To Wallach, statements like these capture just how much progress Democrats have made on trade policy. To other observers, however, they’re political lunacy. Democrats’ attempts at nuance on tariffs have been widely mocked as an example of their inability to capitalize on Trump’s mistakes. “As the American public was screaming, ‘Please, God, no!’ the Democrats were calmly whispering, ‘Yes, but,’” my colleague Jonathan Chait witheringly wrote. Or, as The New Republic’s Jason Linkins put it, “The dumbest thing Democrats could do right now is lend even a scintilla of credence to a bad president’s worst idea.”

In the eyes of pro-tariff liberals, however, something bigger is at stake than political-messaging tactics. They see the old free-trade establishment using the cover of Trump’s unpopular program to regain the territory they lost over the past decade. Free-market economists who oppose all trade restrictions have become fixtures on cable television. And some high-profile Democrats have started taking public stances that appear to be ripped from an Econ 101 textbook. “Tariffs are bad outright because they lead to higher prices and destroy American manufacturing,” Colorado Governor Jared Polis recently declared on X. “Trade is inherently good because both parties emerge better off from a consensual transaction.”

The pro-tariff liberals are afraid of where the debate is headed. “We can’t fall into this trap of thinking it’s either the Trump way or the Wall Street Journal–editorial-board way,” Sherrod Brown told me. “Neither of those options is good for American workers.”

Now Wallach is fighting to salvage her life’s work. She has spent the past few months writing op-ed after op-ed, memo after memo, lengthy X post after X post, practically begging her fellow liberals not to give up on tariffs just because Trump has given them a bad name. She has poured countless hours into meeting with members of Congress, union leaders, and environmental groups in an effort to build a durable liberal pro-tariff coalition.

But if Wallach and her allies are pushing against the side of an aircraft carrier, trying to nudge it in their preferred direction, Trump is holding the steering wheel.

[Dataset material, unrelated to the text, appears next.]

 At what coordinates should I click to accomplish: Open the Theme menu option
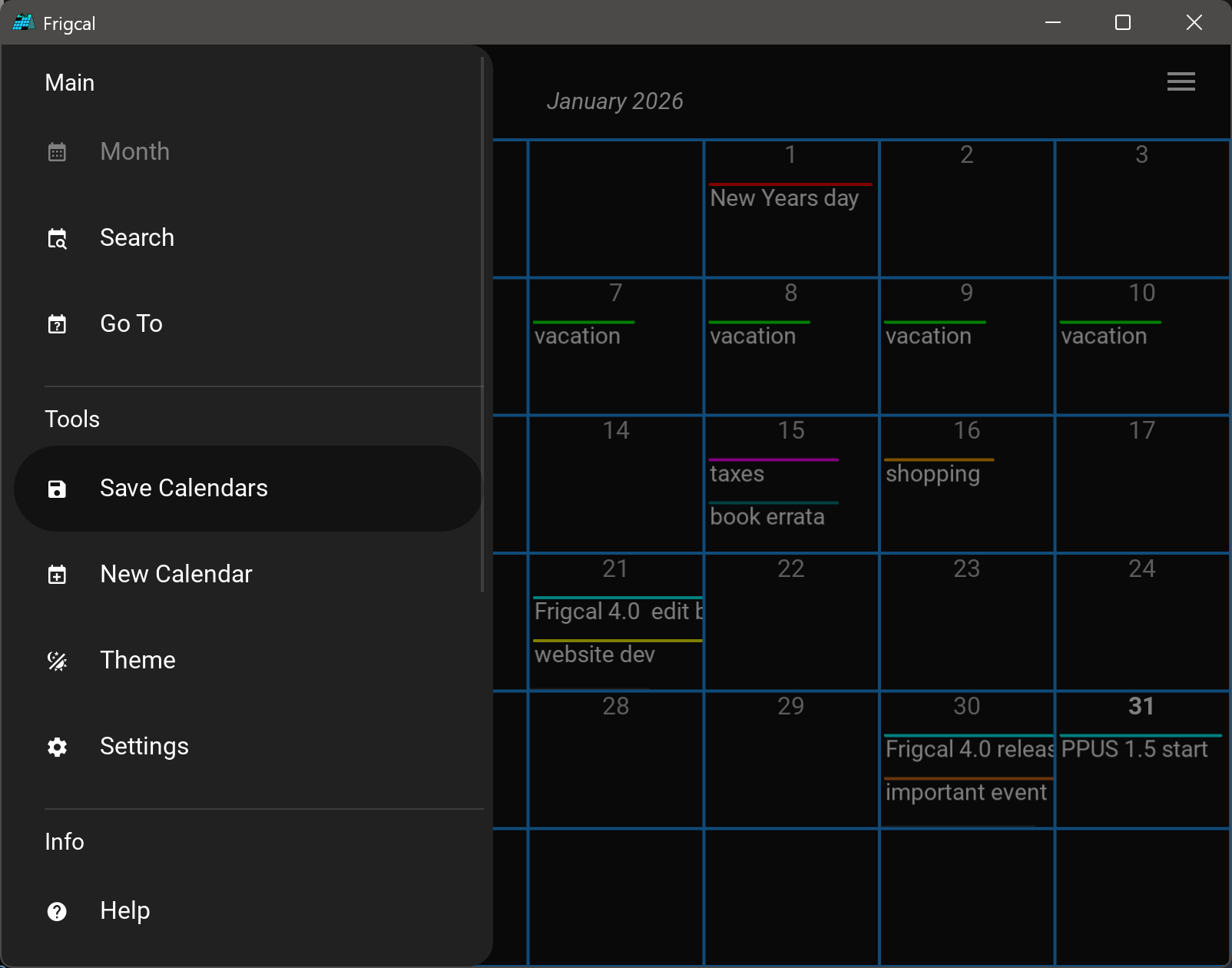tap(137, 661)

According to the monthly Conference Board survey, consumer confidence recently fell to its lowest point since April 2020, while expectations for the next six months fell to its lowest point since October 2011. That’s despite the fact that the brunt of the economic pain from Trump’s tariffs hasn’t even been felt yet. If this goes on, attempts to distinguish between good and bad tariffs might sound about as convincing as attempts to distinguish between good and bad bedbug infestations.

Still, Wallach remains stubbornly confident that her side will prevail. “I ultimately don’t think we’re going back to the old trade consensus,” she said. “Democrats saw what 40 years of free trade brought us. And under Biden, they saw that a different kind of approach can work. I really do believe that will be enough.”